Skip to content

Fallbacks

Specify model or provider fallbacks with your Universal endpoint to handle request failures and ensure reliability.

Fallbacks are currently triggered only when a request encounters an error. We are working to expand fallback functionality to include time-based triggers, which will allow requests that exceed a predefined response time to timeout and fallback.

Example

In the following example, a request first goes to the Workers AI Inference API. If the request fails, it falls back to OpenAI. The response header cf-aig-step indicates which provider successfully processed the request.

  1. Sends a request to Workers AI Inference API.
  2. If that request fails, proceeds to OpenAI.
graph TD
    A[AI Gateway] --> B[Request to Workers AI Inference API]
    B -->|Success| C[Return Response]
    B -->|Failure| D[Request to OpenAI API]
    D --> E[Return Response]

You can add as many fallbacks as you need, just by adding another object in the array.

Request
curl https://gateway.ai.cloudflare.com/v1/{account_id}/{gateway_id} \
--header 'Content-Type: application/json' \
--data '[
{
"provider": "workers-ai",
"endpoint": "@cf/meta/llama-3.1-8b-instruct",
"headers": {
"Authorization": "Bearer {cloudflare_token}",
"Content-Type": "application/json"

:::

Task instructions
**A)** Using the fallbacks page, explain in one to three sentences why you would specify model or provider fallbacks with the Universal endpoint.
**B)** Carry the fallbacks page forward from its last line, completing the request and then going on with the rest of the page.
The data that comes next is separate material and has no connection to the fallbacks page.

Study material
:::

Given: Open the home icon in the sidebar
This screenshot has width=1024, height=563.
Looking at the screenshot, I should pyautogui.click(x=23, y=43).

:::

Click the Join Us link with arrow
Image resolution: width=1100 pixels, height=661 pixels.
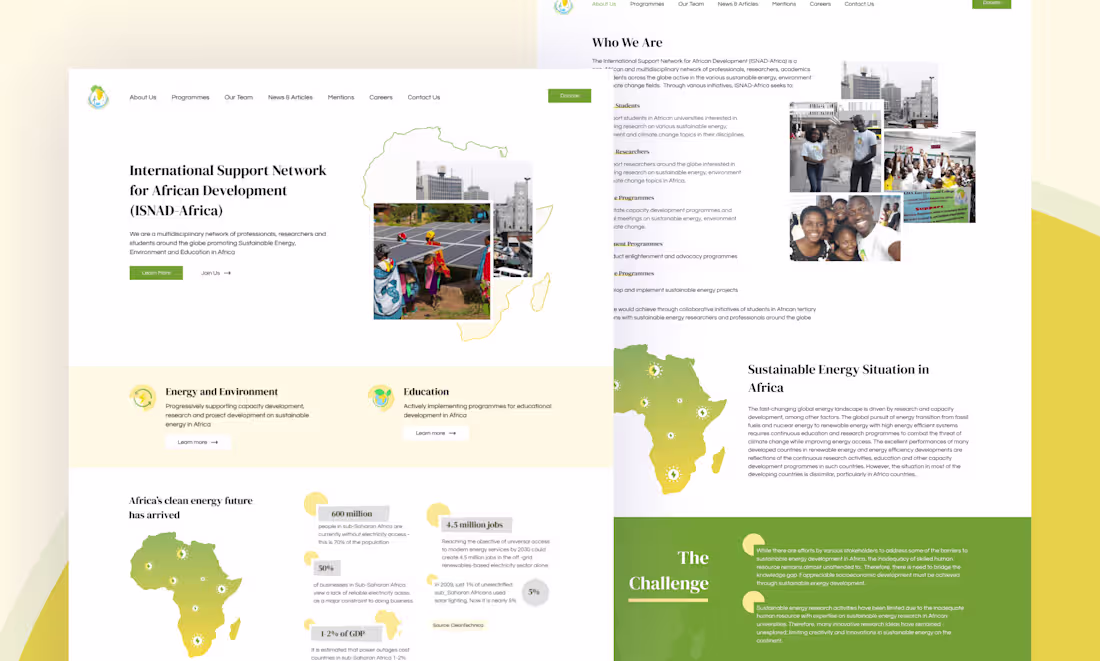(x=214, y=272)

:::

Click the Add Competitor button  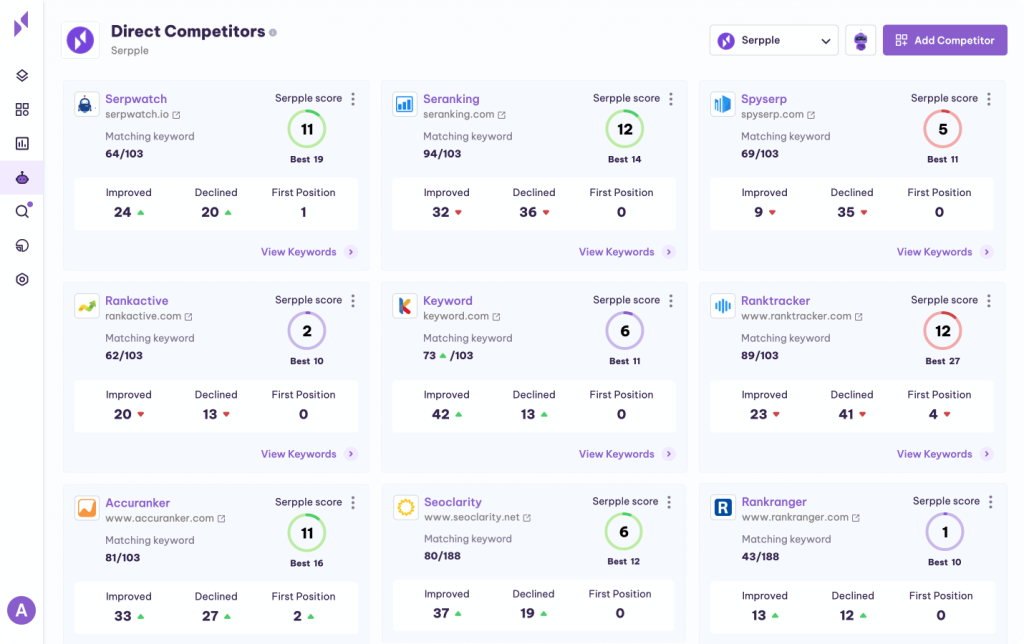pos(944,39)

:::

Solved tasks
**A)** Fallbacks handle request failures and ensure reliability. If a request to one provider encounters an error, such as the first request to the Workers AI Inference API, the gateway proceeds to the next provider in the array, such as OpenAI, so that a response can still be returned.

**B)**
},
"query": {
"messages": [
{
"role": "system",
"content": "You are a friendly assistant"
},
{
"role": "user",
"content": "What is Cloudflare?"
}
]
}
},
{
"provider": "openai",
"endpoint": "chat/completions",
"headers": {
"Authorization": "Bearer {open_ai_token}",
"Content-Type": "application/json"
},
"query": {
"model": "gpt-4o-mini",
"stream": true,
"messages": [
{
"role": "user",
"content": "What is Cloudflare?"
}
]
}
}
]'

Response header(cf-aig-step)

When using the Universal endpoint with fallbacks, the response header cf-aig-step indicates which model successfully processed the request by returning the step number. This header provides visibility into whether a fallback was triggered and which model ultimately processed the response.

  • cf-aig-step:0 – The first (primary) model was used successfully.
  • cf-aig-step:1 – The request fell back to the second model.
  • cf-aig-step:2 – The request fell back to the third model.
  • Subsequent steps – Each fallback increments the step number by 1.